DON’T HATE THE PLAYER(S): Former KPMG partners Maggie Brereton and Ina Kjaer, who quit the firm earlier this year because of concerns about bullying, have launched a rival consultancy called Eos Deal Advisory. The pair said their new endeavor will be a departure from the “macho” culture entrenched in the industry. “The business will allow minorities and women who walked out of the market to feel like they want to work in it,” Kjaer told the Financial Times. “Many feel like they cannot participate in this market. We will bring proper diversity into this market” [FT]. Alpha Advisory Partners’ founder and CEO, Sheila Hooda, was appointed to the board of ProSight Global [Broadsheet]. American Express’s senior vice president of global fraud, Tina Eide, discusses how the credit card company is trying to step up its anti-fraud efforts using machine learning [American Banker].
KISS OFF: Guy Carpenter & Co., a top Lloyd’s of London insurance brokerage, dismissed a senior vice president for sending a sexually explicit email about a female co-worker to several team members. Two other people involved in the incident were disciplined in the incident [Insurance Journal].
(VERY NECESSARY) REFORM ACADEMY: The American Economic Association is banning employers from interviewing aspiring professional economists in hotel rooms during their annual conference, a practice that has been the standard for years. “It was not unusual when I was a job-market candidate to walk into a hotel room and see a roomful of men, and be invited to sit on the bed for a job interview,” Jessica Holmes, an economics professor at Middlebury College, told the Wall Street Journal.

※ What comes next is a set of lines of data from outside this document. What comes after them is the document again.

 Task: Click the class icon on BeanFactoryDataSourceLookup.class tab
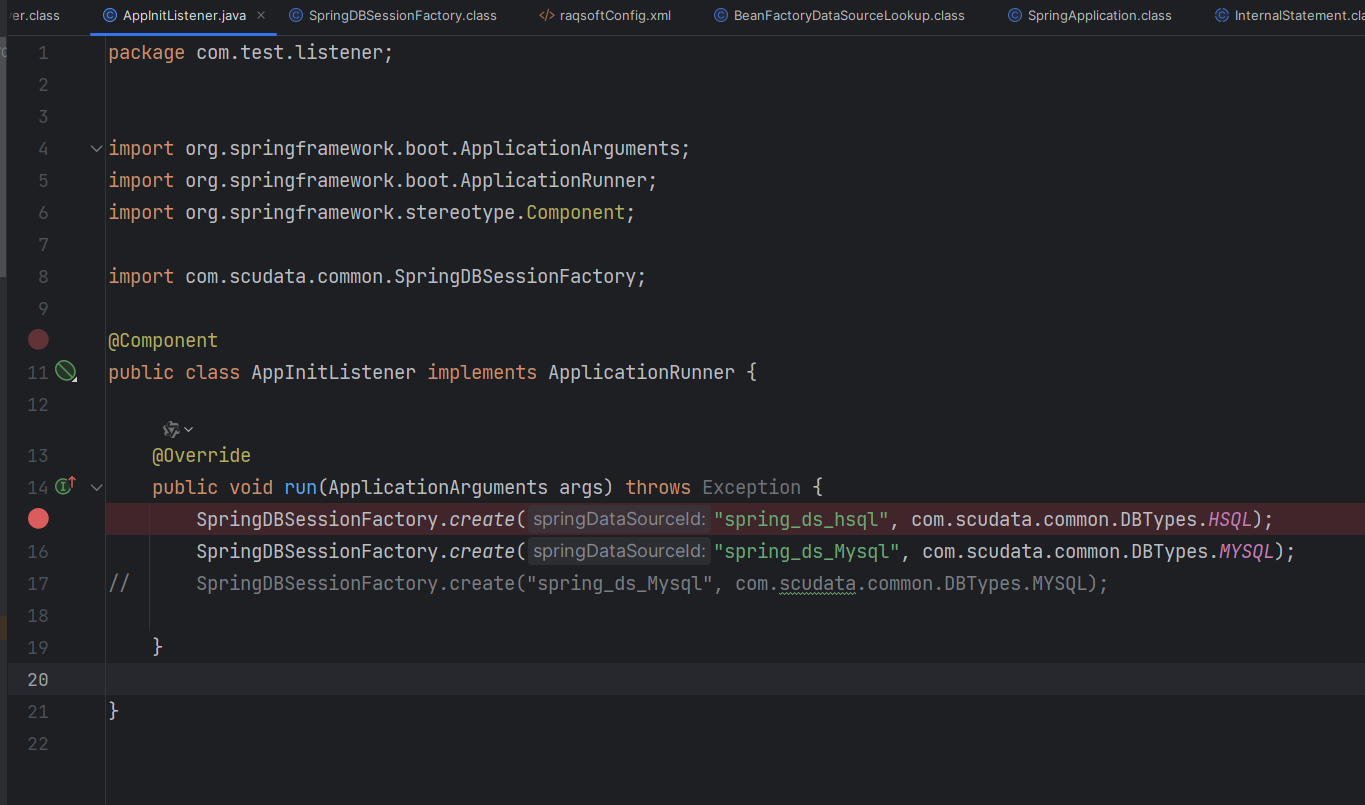(x=721, y=16)
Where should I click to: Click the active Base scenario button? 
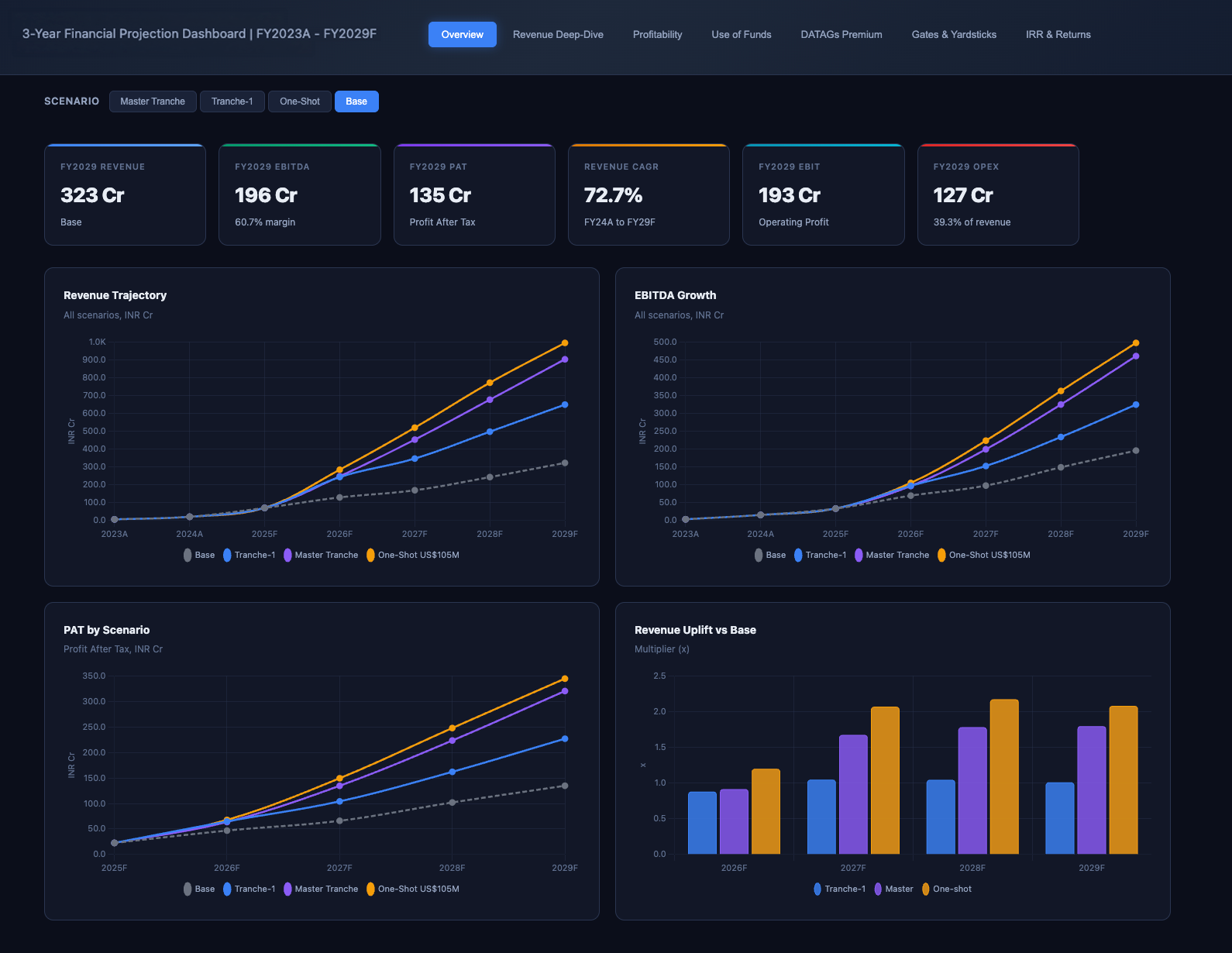coord(356,101)
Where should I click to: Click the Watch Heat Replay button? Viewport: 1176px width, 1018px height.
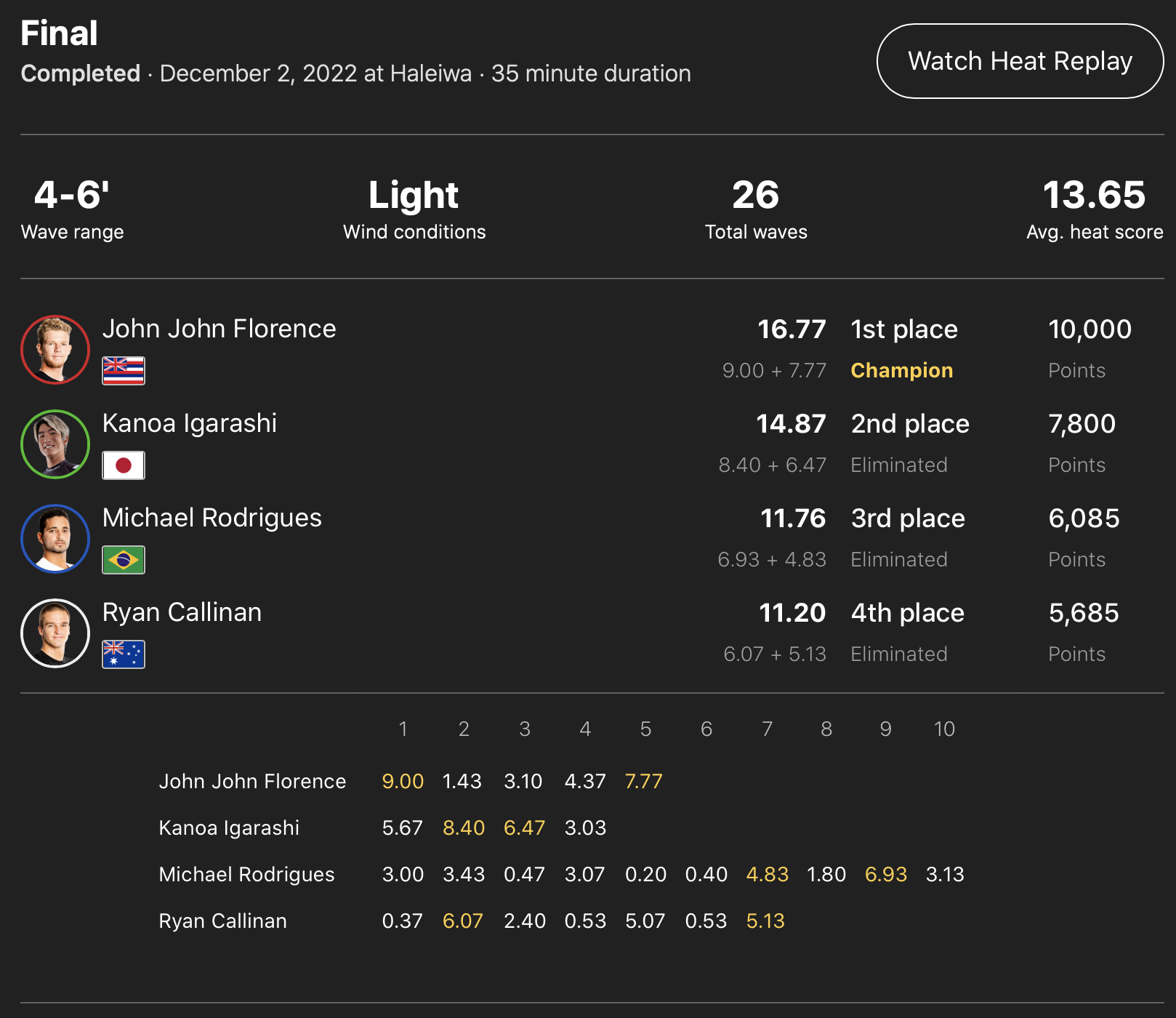(x=1020, y=61)
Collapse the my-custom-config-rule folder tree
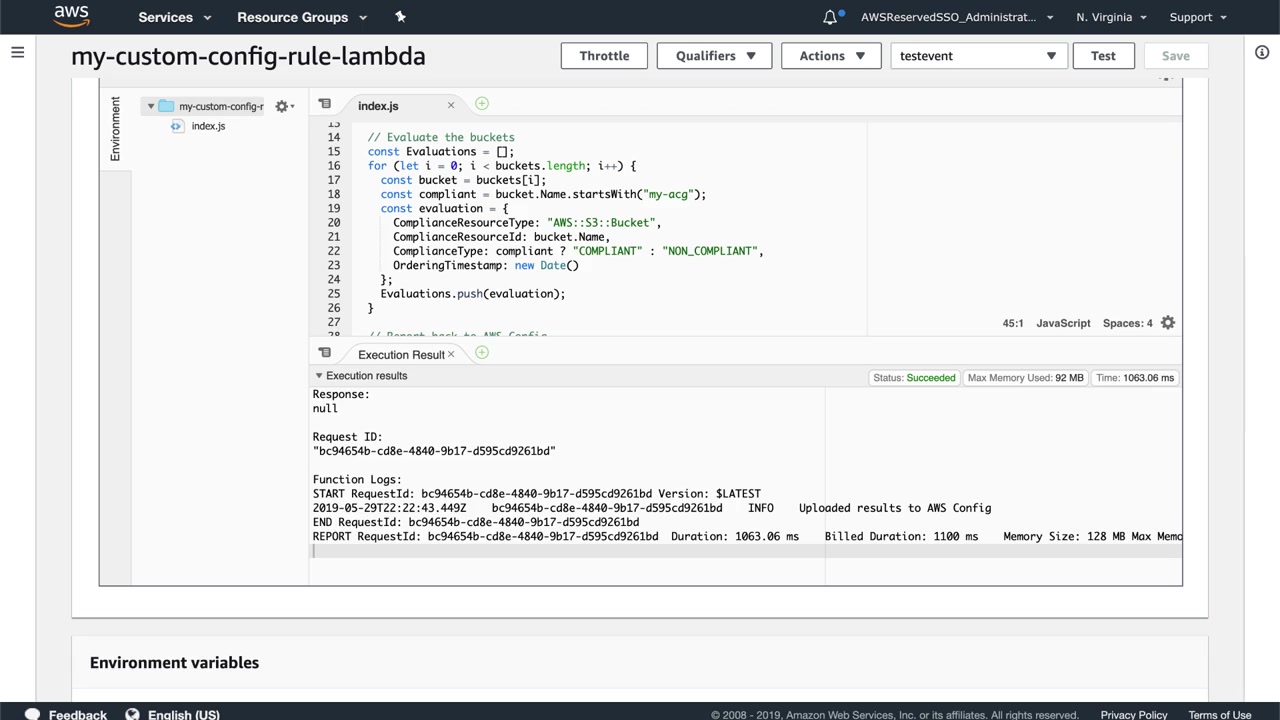The image size is (1280, 720). 151,106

The move is intended to help put an end to what the association’s current president, former Federal Reserve Chairman Ben Bernanke, characterized as the profession’s “reputation for hostility toward women and minorities” [WSJ]. Banks in the United Arab Emirates recently received a letter from the country’s central bank instructing them to treat female and male customers the same when it comes to loans and other credit facilities, as well as other transactions. While the UAE ranked highest among Gulf countries when it comes to gender equality in a 2018 United Nations study, gender discrimination is still an entrenched issue, particularly when it comes to the laws surrounding domestic violence, marriage and divorce [Arabian Business].